Text
- - - - - - -

RE: ceph osd on shared storage

Somnath Roy <Somnath.Roy@xxxxxxxxxxx> · Fri, 13 May 2016 18:55:11 +0000

Thanks Greg !
The CRUSH map point I completely forgot , failure domain on OSD will not be acceptable :-(

Regards
Somnath

-----Original Message-----
From: Gregory Farnum [mailto:gfarnum@xxxxxxxxxx] 
Sent: Friday, May 13, 2016 11:34 AM
To: Somnath Roy
Cc: nick@xxxxxxxxxx; ceph-devel@xxxxxxxxxxxxxxx
Subject: Re: ceph osd on shared storage

On Fri, May 13, 2016 at 7:23 AM, Somnath Roy <Somnath.Roy@xxxxxxxxxxx> wrote:
> Yeah probably..
> The whole reason I am forced to think this way because people (not 
> familiar with ceph) are asking if you have fully shared storage why a 
> node failure will trigger recovery since storage is fine, which I 
> believe is make sense.. :-)

This does make some sense, but Ceph is really designed for shared-nothing hardware. So anybody selling a shared-disk system with Ceph probably wants to implement this stuff, but none of the upstream management is designed to be friendly for it (except for the portability of OSDs!).

I imagine you'd designate CRUSH maps in terms of backing drives instead of OSD hosts, so that moving the drives doesn't change the mappings at all. And then do as suggested with the process management.
-Greg

>
> -----Original Message-----
> From: Nick Fisk [mailto:nick@xxxxxxxxxx]
> Sent: Friday, May 13, 2016 1:43 AM
> To: Somnath Roy; ceph-devel@xxxxxxxxxxxxxxx
> Subject: RE: ceph osd on shared storage
>
>
>
>> -----Original Message-----
>> From: ceph-devel-owner@xxxxxxxxxxxxxxx [mailto:ceph-devel- 
>> owner@xxxxxxxxxxxxxxx] On Behalf Of Somnath Roy
>> Sent: 13 May 2016 03:36
>> To: ceph-devel@xxxxxxxxxxxxxxx
>> Subject: ceph osd on shared storage
>>
>> Hi,
>> I have a storage array that is shared between say 4 hosts. Each host 
>> can see all the drives and that's why trying to mount OSDs configured to the drives.
>> End result is not good.
>> I want a specific OSD to come up on a specific host even if a host is 
>> seeing all the drives on a chassis. Is there any way in the ceph 
>> deployment script so that I can address this ?
>> This will be very helpful in case of shared storage model in the following way.
>>
>> 1. Today if we do a zone (HW or SW) and attach some set of OSDs to a 
>> particular host , that host down OSDs will be inaccessible and 
>> recovery will kick off even if storage is just fine.
>>
>> 2. But, in the shared model we can have an external agent that can 
>> detect host failure and can make the same OSD pop up on the other available host.

- - - - - - -

Dataset records
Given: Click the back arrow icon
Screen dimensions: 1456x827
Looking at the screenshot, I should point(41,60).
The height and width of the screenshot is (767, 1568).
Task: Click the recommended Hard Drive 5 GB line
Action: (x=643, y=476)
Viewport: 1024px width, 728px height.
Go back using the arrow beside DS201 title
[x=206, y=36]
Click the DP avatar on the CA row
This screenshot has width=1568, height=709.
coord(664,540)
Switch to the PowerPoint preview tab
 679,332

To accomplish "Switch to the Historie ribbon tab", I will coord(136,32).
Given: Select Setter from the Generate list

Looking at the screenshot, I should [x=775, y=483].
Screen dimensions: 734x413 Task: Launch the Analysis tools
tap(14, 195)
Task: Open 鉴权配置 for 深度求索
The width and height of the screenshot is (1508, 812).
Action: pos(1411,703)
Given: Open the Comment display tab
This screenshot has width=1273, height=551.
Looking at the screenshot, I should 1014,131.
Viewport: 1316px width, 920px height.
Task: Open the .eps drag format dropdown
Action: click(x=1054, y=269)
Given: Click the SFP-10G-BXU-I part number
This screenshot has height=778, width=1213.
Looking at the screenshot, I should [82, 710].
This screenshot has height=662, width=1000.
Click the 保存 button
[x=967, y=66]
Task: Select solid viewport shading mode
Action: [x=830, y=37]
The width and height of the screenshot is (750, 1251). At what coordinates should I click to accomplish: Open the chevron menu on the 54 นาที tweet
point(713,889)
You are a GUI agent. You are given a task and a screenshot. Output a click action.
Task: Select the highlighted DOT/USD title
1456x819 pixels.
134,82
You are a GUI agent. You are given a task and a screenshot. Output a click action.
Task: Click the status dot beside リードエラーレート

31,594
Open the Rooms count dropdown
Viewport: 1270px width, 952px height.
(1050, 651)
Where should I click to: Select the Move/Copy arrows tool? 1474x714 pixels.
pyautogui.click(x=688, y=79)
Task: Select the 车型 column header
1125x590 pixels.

- - - - - - -

Requirement 1
Could you give back, word for word, the part of the thread about Ceph OSDs on shared storage starting with "This does make" and going on through "portability of OSDs!)."?
Requirement 2
Can you carry on the thread about Ceph OSDs on shared storage from the point where it stops?

Response 1
This does make some sense, but Ceph is really designed for shared-nothing hardware. So anybody selling a shared-disk system with Ceph probably wants to implement this stuff, but none of the upstream management is designed to be friendly for it (except for the portability of OSDs!).

Response 2
>>
>> 3. Once the faulty host is replaced, same OSD can go back to old host.
>>
>> 4. This will save a lot of time cluster will be spending on recovery otherwise.
>>
>> I know there are some dev effort required , but, is this sound sane 
>> and worth an effort ?
>> Any feedback is much appreciated.
>
> To me it sounds like you would stop using udev to auto mount the disks and rely on something like pacemaker to mount the FS and start the OSD's. Without pacemaker controlling the fencing, there are probably too many things that can go wrong.
>
>>
>> Thanks & Regards
>> Somnath
>> PLEASE NOTE: The information contained in this electronic mail 
>> message is intended only for the use of the designated recipient(s)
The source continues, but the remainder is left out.